Joko Supriyadi mengungkapnkan Gerakan Merapi Hijau berencana merestorasi kawasan hutan seluas 847 ha yang menyebar di 17 dusun di Kabupaten Sleman, Magelang, Klaten dan Boyolali. Dengan diatur secara bertahap dan berkelanjutan, kegiatan restorasi dimulai tahun 2013 dan berlangsung selama 5 tahun. Restorasi ini akan dilakukan Fakultas Kehutanan UGM bekerjasama dengan Balai Taman Nasional Gunung Merapi (TNGM), BPDAS-PS dan JICA.
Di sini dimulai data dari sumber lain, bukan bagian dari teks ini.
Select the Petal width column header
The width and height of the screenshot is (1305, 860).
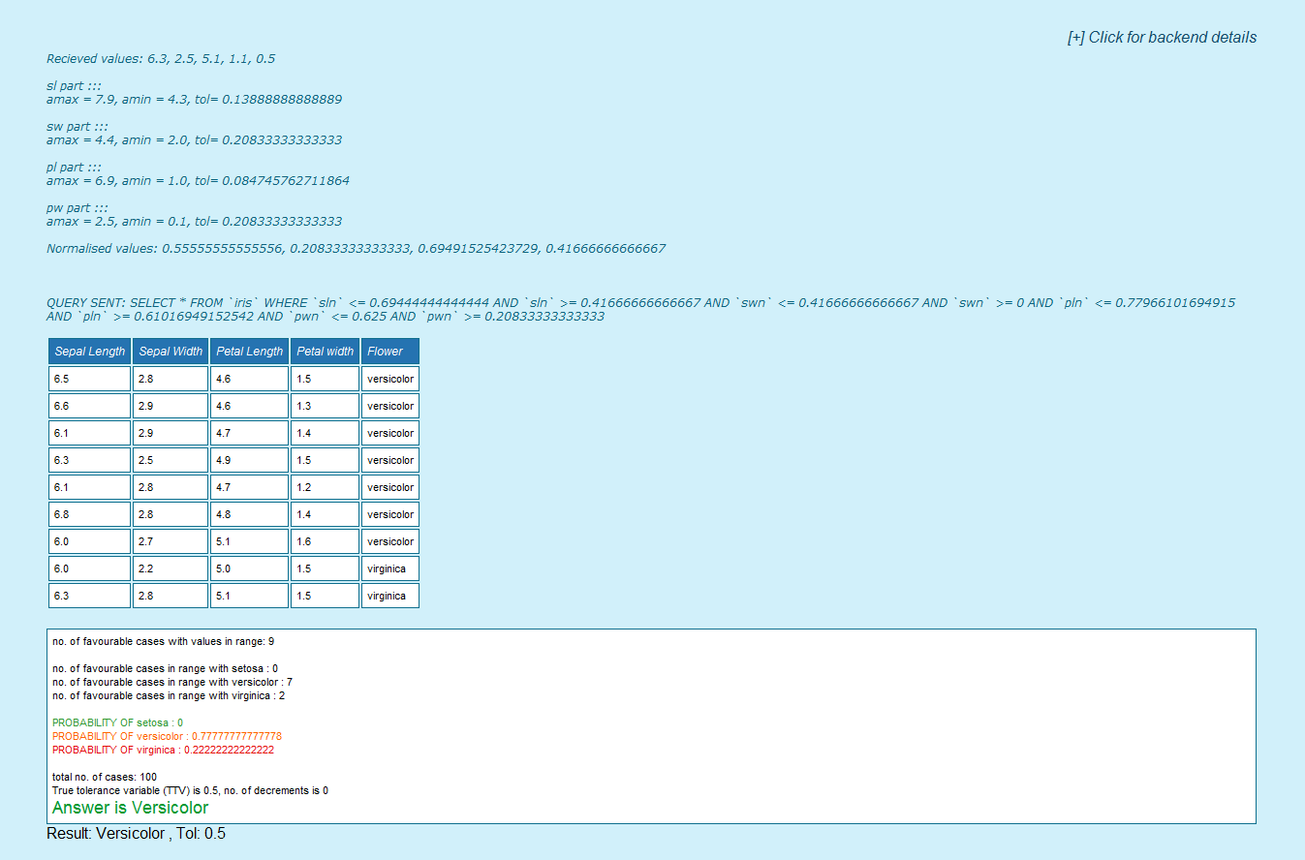pos(325,352)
Sementara program membangun desa konservasi mandiri, katanya, program ini telah diinisiasi Desa Konservasi Mandiri Wonokerto oleh Sekolah Desa Siaga Bencana, Fakultas Kehutanan UGM, Pemerintah Desa Wonokerto, UIN Sunan Kalijaga dan Taman Nasional Gunung Merapi (TNGM). Bahkan saat ini telah terbentuk Kelompok Tani Kemenyan Merapi yang akan mengembangkan budidaya tanaman kemenyan di kawasan penyangga budidaya tanaman bambu kedepannya.
Dr. Ir. Lies Rahayu Wijayanti Faida, M.P, Wakil Dekan Bidang Keuangan, Aset dan Sumber Daya Manusia menyambut baik kegiatan Kirab Budaya dalam rangka pencanangan Gerakan Merapi Hijau dalam rangka Dies ke-50 Fakultas Kehutanan UGM. Kirab Budaya yang digelar bersama Fakultas kehutanan, TNGM dan masyarakat desa Wonokerto dinilai sebagai upaya mengajak masyarakat luas dalam rangka mensukseskan program Gerakan Merapi Hijau.
“Kegiatan bersama kita dengan TNGM yang mendapat respon dari masyarakat ini menunjukkan kesediaan masyarakat lereng Merapi untuk menjadikan lingkungannya semakin baik”, katanya.
Selain sajian kesenian Topeng Ireng, Kirab Budaya Gerakan Merapi Hijau diramaikan pula penampilan pantomimer Jemek Supardi. Juga tampil kesenian Jathilan, Dayakan, Begodro dan tari dari TNGM. (Humas UGM/ Agung).